# Descrizione del compito:
Quali sono le figure professionali che, secondo l'articolo sul webmapping, stanno a monte di ogni applicazione di questo tipo? Elencale tutte.

# Sezione di testo:

╔══

14 febbraio, 2011 | di

Questo articolo nasce dall’idea di aprire una finestra su quella branca della geomatica che si occupa della condivisione e diffusione in rete dell’informazione geografica, comunemente indicata col termine webmapping e spesso protagonista su questo blog.
Prima di entrare nel vivo del discorso, però, vorrei precisare che quello proposto è il mio personale punto di vista, costruito nel tempo in base alla mia esperienza professionale in questo campo. Esistono altri strumenti e approcci diversi rispetto a quello che vedremo nel corso dell’articolo, quindi, come sempre, ogni commento sarà ben accetto e spunto di ulteriore riflessione.

Sicuramente si parla di una delle specializzazioni dei Sistemi Informativi Geografici che negli ultimi anni si sono trasformate più velocemente, complice l’evoluzione del World Wide Web e delle tecnologie legate ad esso. Si tratta, inoltre, di una materia fortemente interdisciplinare in quanto, a prescindere dall’ambito nel quale l’applicazione di webmapping verrà impiegata (turismo, analisi ambientale, monitoraggi di vario genere, ecc.), a monte ci sono le competenze di almeno quattro figure professionali differenti che comprendono l’esperto di GIS, il Database administrator, lo sviluppatore e il sistemista.

╚══

# Dati forniti:
╔══

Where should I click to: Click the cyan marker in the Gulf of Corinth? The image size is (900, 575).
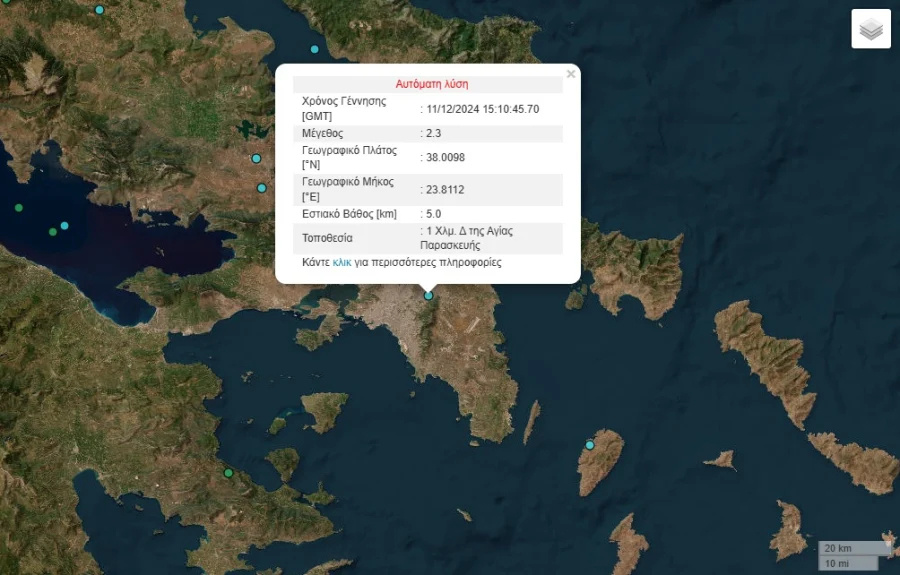65,225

╚══

# Risultato atteso:
- l'esperto di GIS
- il Database administrator
- lo sviluppatore
- il sistemista